If your situation is genuinely emergent, cost is secondary to getting the right diagnosis quickly. But if the ER physician evaluates you and determines you don’t need the scan right now, getting it done at an outpatient imaging center in the following days can save you thousands of dollars. Ask the ER doctor directly: “Does this need to happen tonight, or can it wait for an outpatient appointment?”

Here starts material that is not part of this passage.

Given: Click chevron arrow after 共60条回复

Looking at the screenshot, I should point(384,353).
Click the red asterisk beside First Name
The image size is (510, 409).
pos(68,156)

How to Find a Facility Quickly

If you believe you need an emergency MRI, your fastest options are:

  • Call 911 if you have sudden neurological symptoms like inability to walk, loss of bladder control, sudden severe weakness, or signs of stroke. Paramedics will take you to a hospital equipped to handle your situation.
  • Go to the nearest large hospital ER. University hospitals, regional medical centers, and hospitals that are part of major health networks are most likely to have 24/7 MRI. If you’re unsure, call the ER ahead and ask if they have MRI available.
  • Check your insurance app or website. Many insurance portals list in-network imaging centers with details about available equipment. Some hospital networks, like Lehigh Valley Health Network, list MRI locations and hours directly on their websites, with multiple sites open 24 hours.
  • Call your doctor’s office. Even after hours, many practices have on-call physicians who can direct you to the right facility and sometimes call ahead to expedite the process.

For non-emergency but urgent MRIs, where your doctor wants results within a day or two rather than within hours, outpatient imaging centers often have shorter wait times than hospitals and can sometimes fit you in the same day or next day. Searching for “open MRI near me” or “same-day MRI” and calling directly is often faster than navigating a hospital system.